As global industries seek to diversify their semiconductor supply chains, opportunity is staring India in the face. Although the Indian government may not have failed previously to make the country an attractive location for chip design and fabrication in the past, it is determined to make it happen now.
HFS believes India’s efforts could benefit global manufacturers and enterprise customers. However, to achieve this, India will need the help of its robust services industry.
As India’s semiconductor ecosystem stands at an inflection point, Accenture organized an event—“Semicon Futurecast 2024—to explore the state of the ecosystem today, its challenges, and its opportunities. The event brought together leaders from across the industry, academia, and government to discuss, collaborate, and partner. The commitment of all parties is crucial to turning India’s aspirations into actionable outcomes and delivering results that will benefit the country and its global customers.
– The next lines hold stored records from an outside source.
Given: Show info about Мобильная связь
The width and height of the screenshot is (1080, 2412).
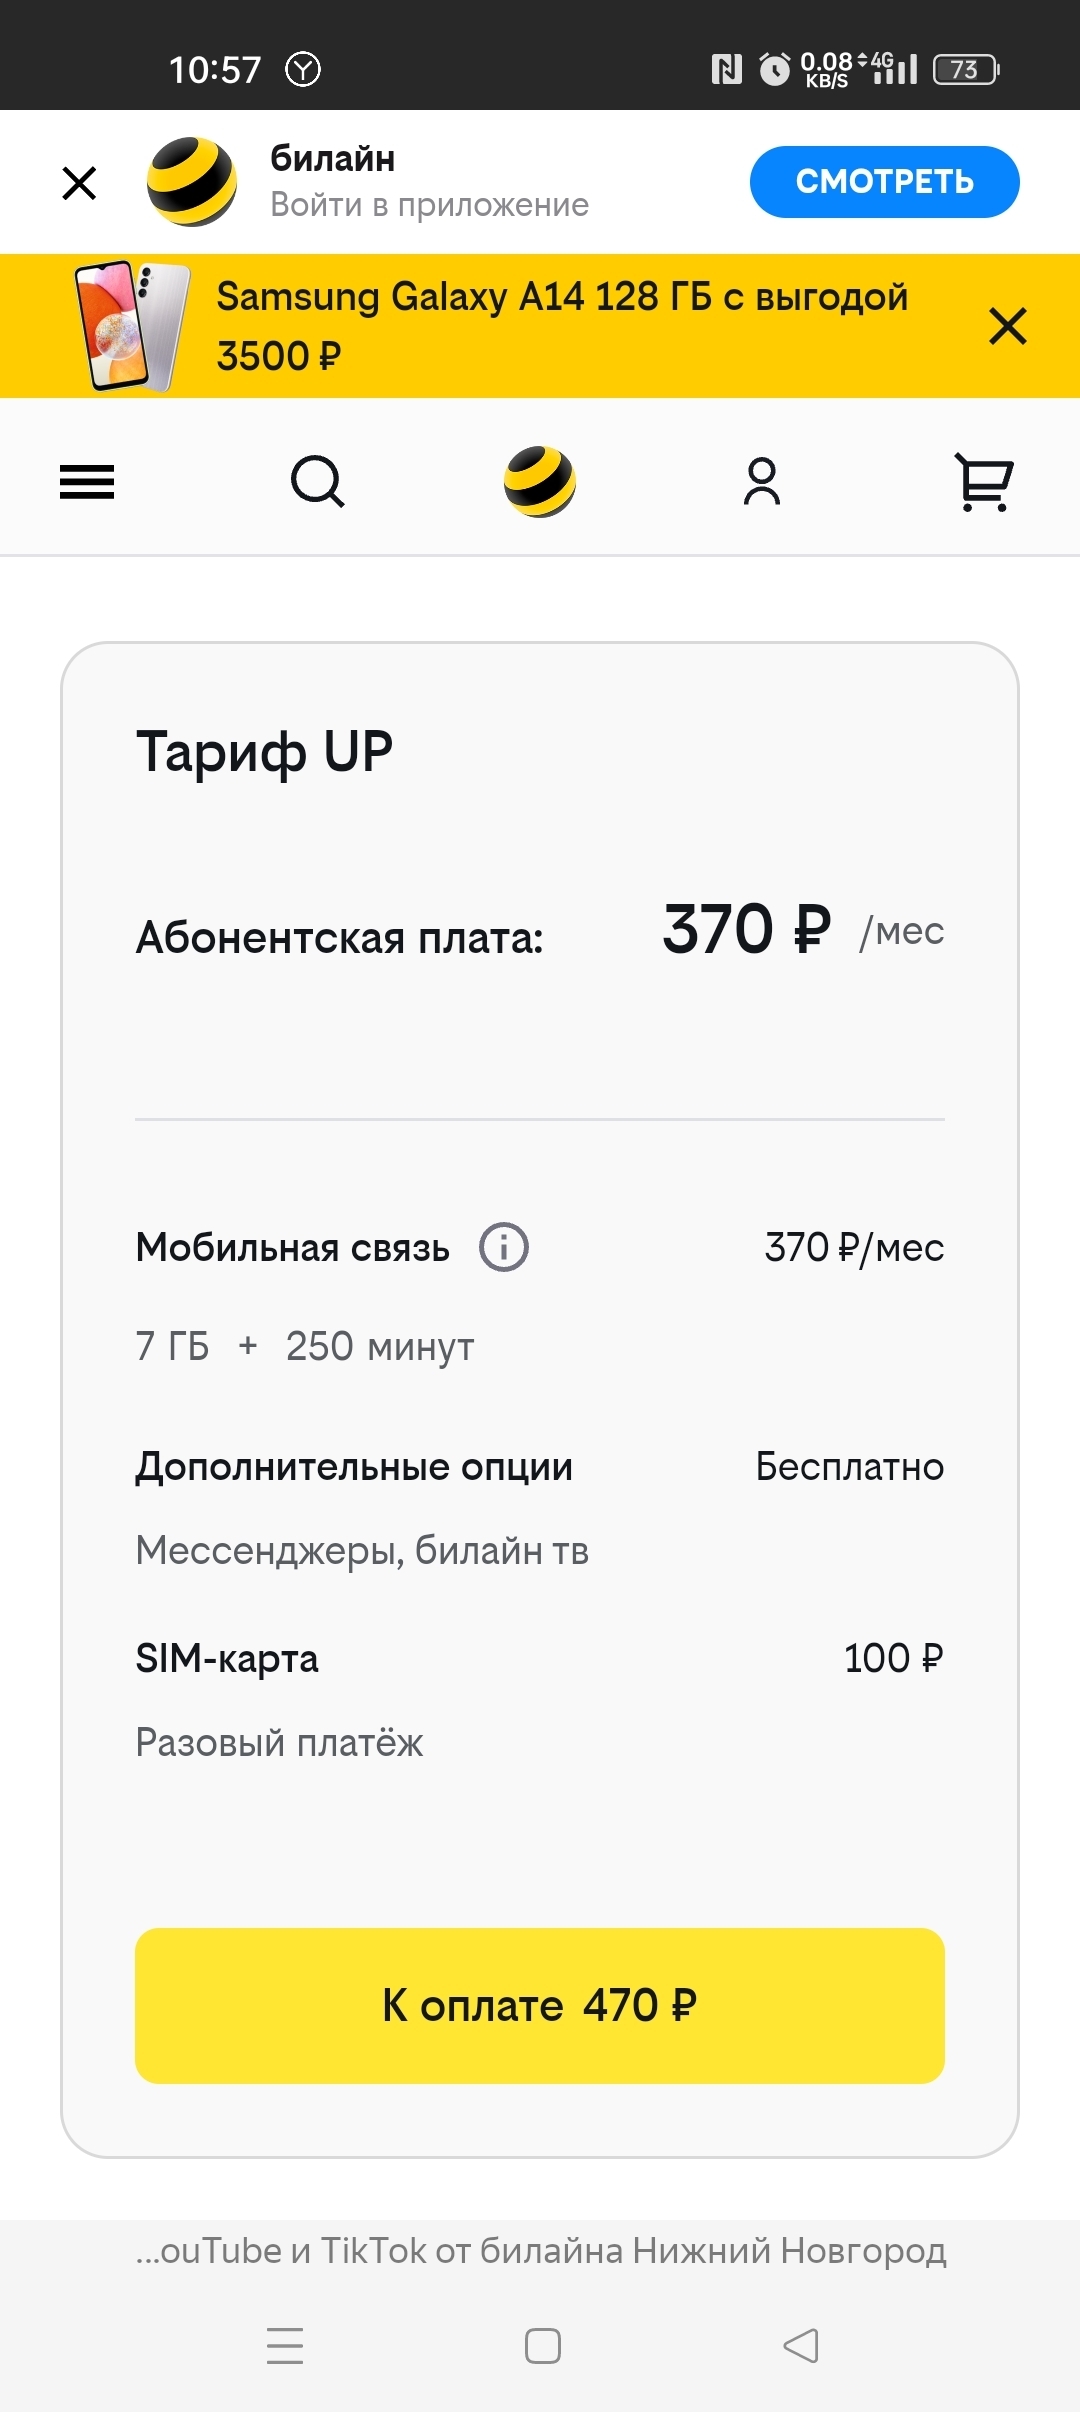Looking at the screenshot, I should point(504,1247).
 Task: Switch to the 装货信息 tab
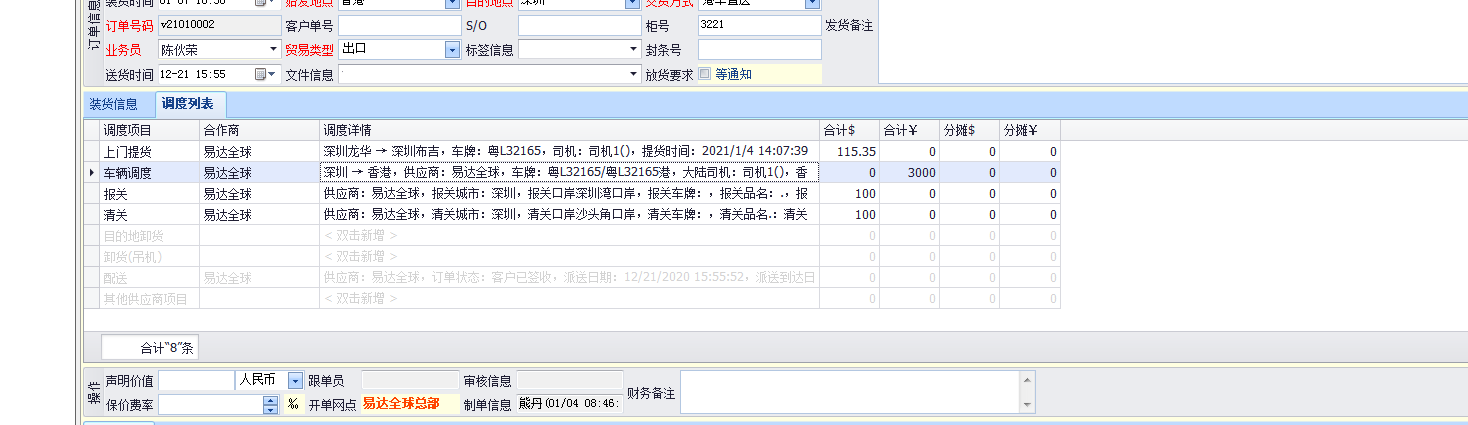113,104
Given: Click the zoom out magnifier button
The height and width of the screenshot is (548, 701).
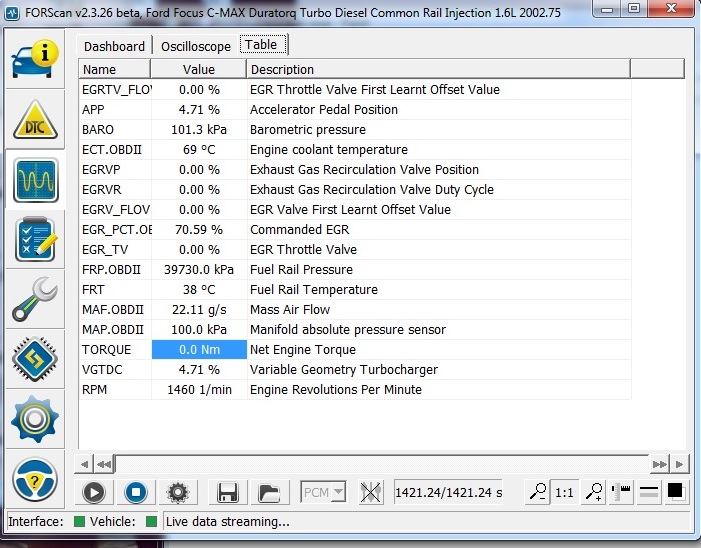Looking at the screenshot, I should click(538, 492).
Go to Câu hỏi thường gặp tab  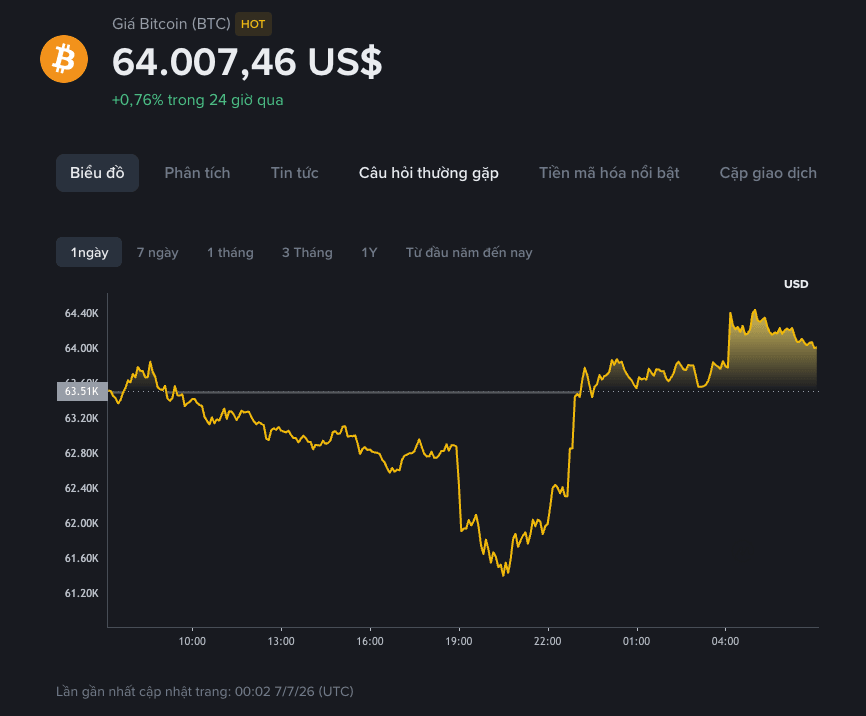pos(429,173)
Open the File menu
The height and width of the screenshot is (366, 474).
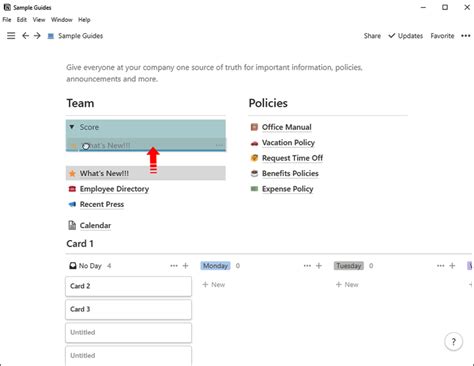(x=7, y=20)
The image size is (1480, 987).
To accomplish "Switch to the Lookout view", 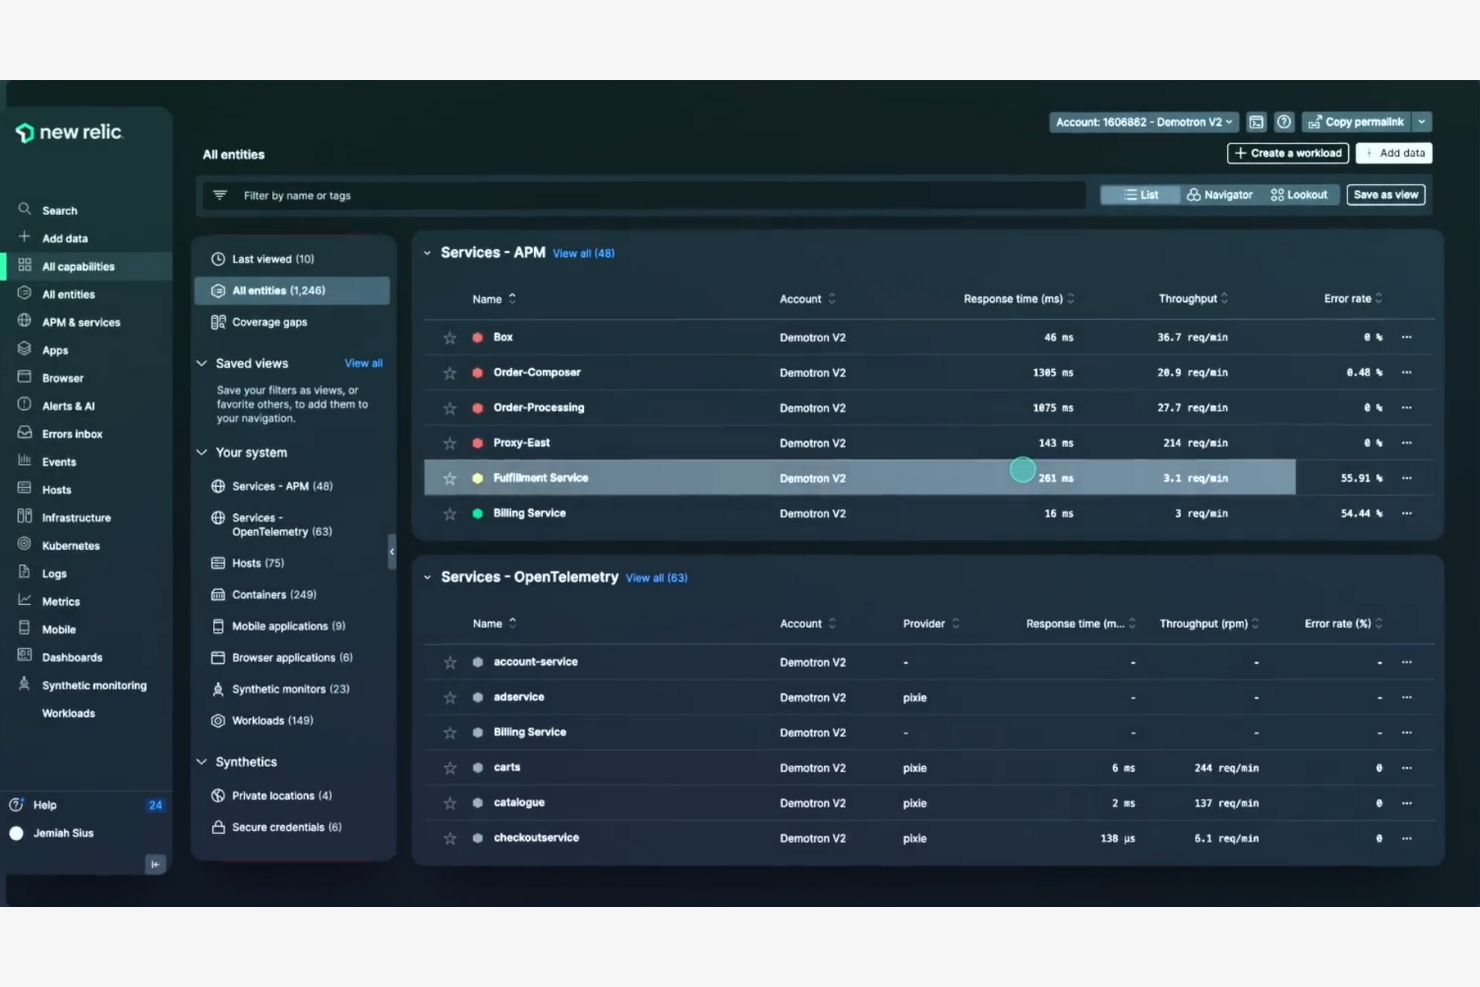I will pos(1299,194).
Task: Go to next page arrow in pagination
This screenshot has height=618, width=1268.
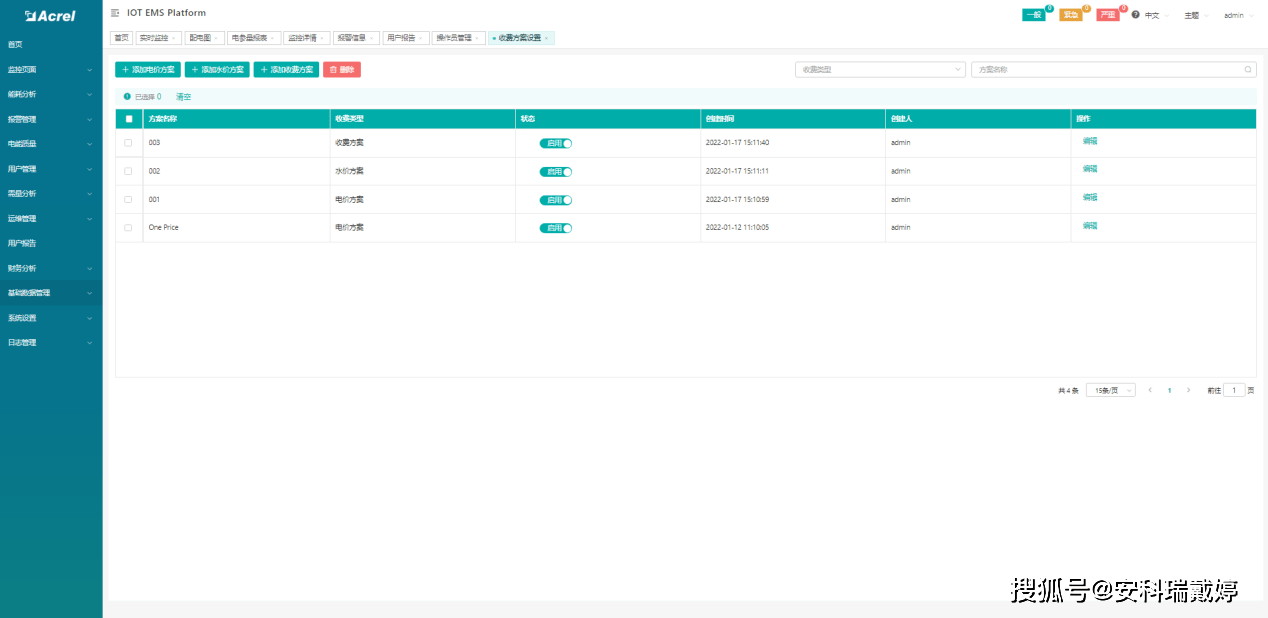Action: (1188, 390)
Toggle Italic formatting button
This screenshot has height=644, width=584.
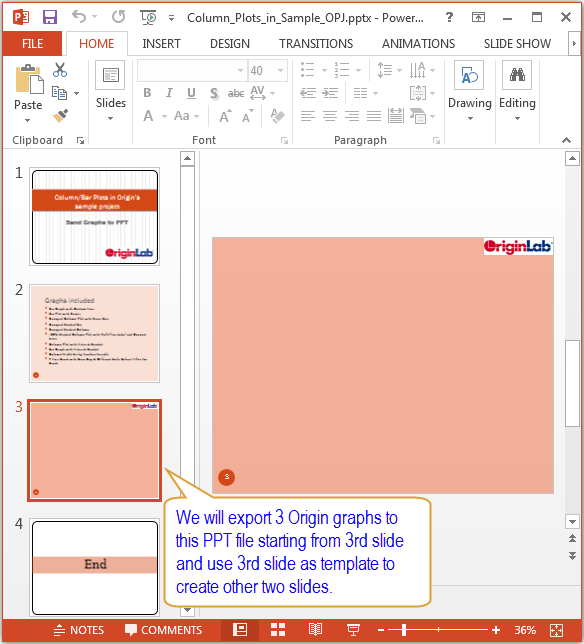(x=169, y=93)
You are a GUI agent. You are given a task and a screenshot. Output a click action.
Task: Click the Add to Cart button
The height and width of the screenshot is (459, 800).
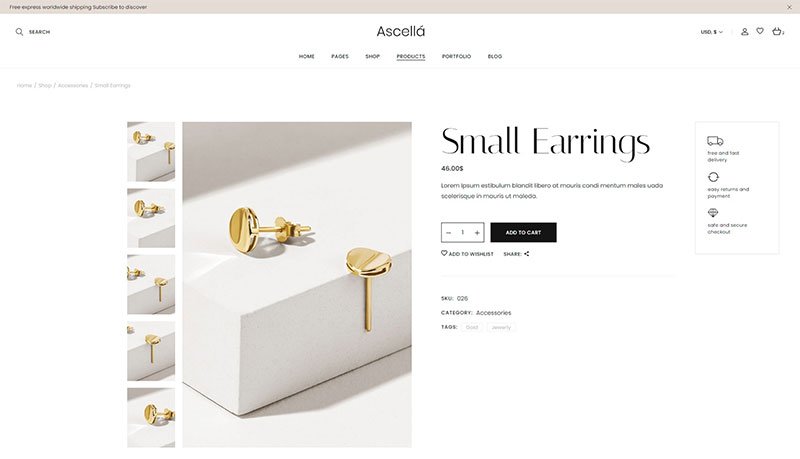[523, 233]
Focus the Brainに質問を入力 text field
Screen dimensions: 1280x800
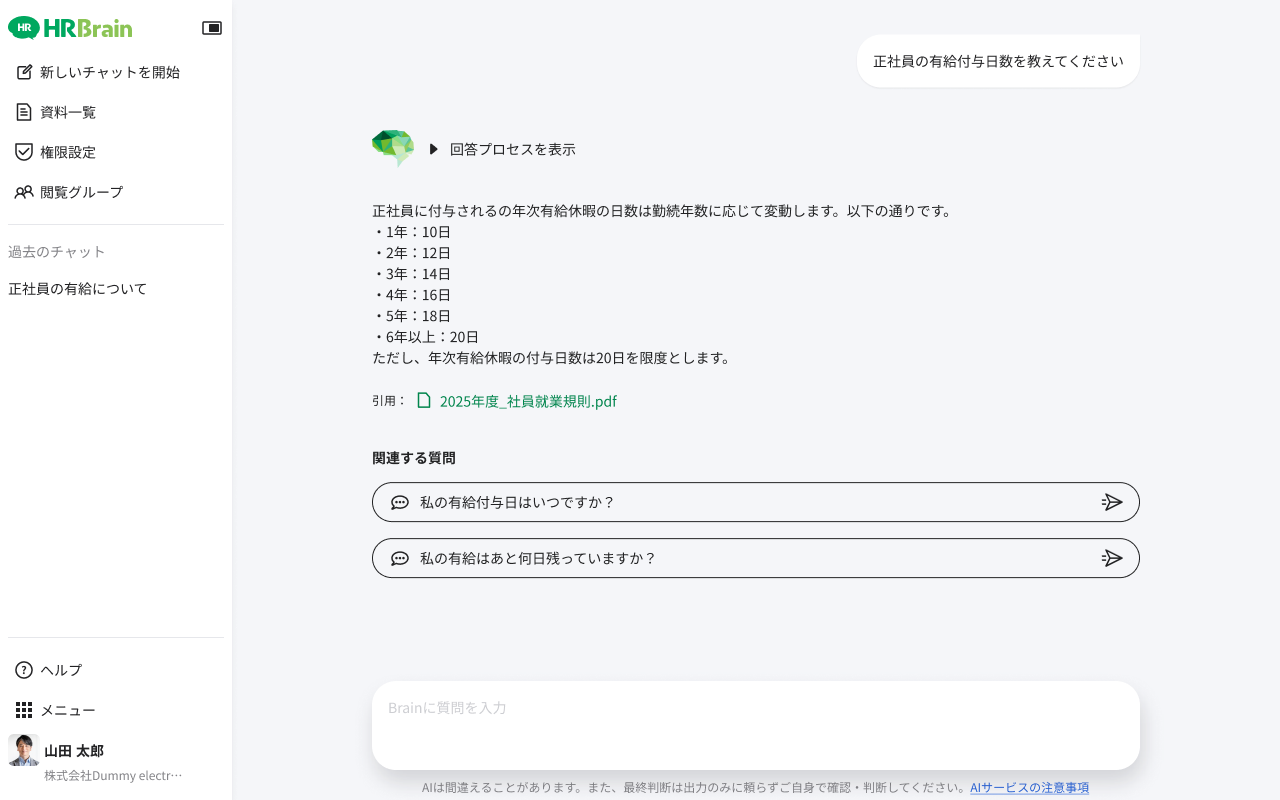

This event leveraged the need for global companies to expand their supply chains while pursuing a China + 1 strategy. India, like many other Southeast Asian countries, is seeking both direct foreign investment and commercial investments from its most significant industries and private investors. This accelerates a strategy under which some firms already see results as India quickly emerges as a manufacturing hub across multiple industrial and high-tech sectors.
Aggressively building a semiconductor manufacturing base is essential for India. Semiconductors are the engine driving modern technology, including nearly all of the technology products consumers and businesses use. Investing in the semiconductor industry brings chip suppliers closer to the OEMs and ODMs that will embed and ship finished products to global customers.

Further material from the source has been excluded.